This is a very sad email from one of my members. I am terribly sorry for his loss of a son. If you have a family history of aortic dissections, PLEASE get tested! Thanks Steve Atkatz for sharing.

I, a survivor of an aortic dissection and major surgery, Bovine aortic valve and dacron grafts replacing the ascending, arch and a good part of the descending aorta, have just suffered the terrible experience of losing a son to an aortic dissection.

Joel was 50 years old but of extremely low risk. He was a Kung Fu Master and ran a school in Atlanta. He never drank or smoked, was very careful about his diet, kept his body fat to 8% and was in wonderful physical condition.

I followed up with geneticists both at Columbia Presbyterian in NYC and the University of Texas Medical School [Memorial Herman Hospital] in Houston. In both cases I was advised that they are starting to identify genes and chromosomes that lead to a thinning of the aortic walls and eventually aneurysms. All of the mutations being identified are dominant, meaning if only one parent is carrying it he/she will pass it on to all offspring. They have not reached the point where they have enough evidence to publish their findings but are getting closer.
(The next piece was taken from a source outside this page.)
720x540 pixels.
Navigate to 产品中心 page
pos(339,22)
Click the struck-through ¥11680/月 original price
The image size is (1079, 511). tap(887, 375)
Their advice is if you, or someone in your family, are an AD survivor. Or if their have been multiple unexplained sudden deaths in you immediate family, to have all direct descendants get a CT scan with particular attention for aortic abnormalities, and to repeat them at least every five years.

I have been told that a normal thoracic aorta is 3cm in diameter. At 4cm it can generally be controlled and managed medically with drugs. At 5cm surgery is called for whether it has dissected or not. Surgery before dissection has a mortality rate of 1-2%, after dissection >50%. Nuff said.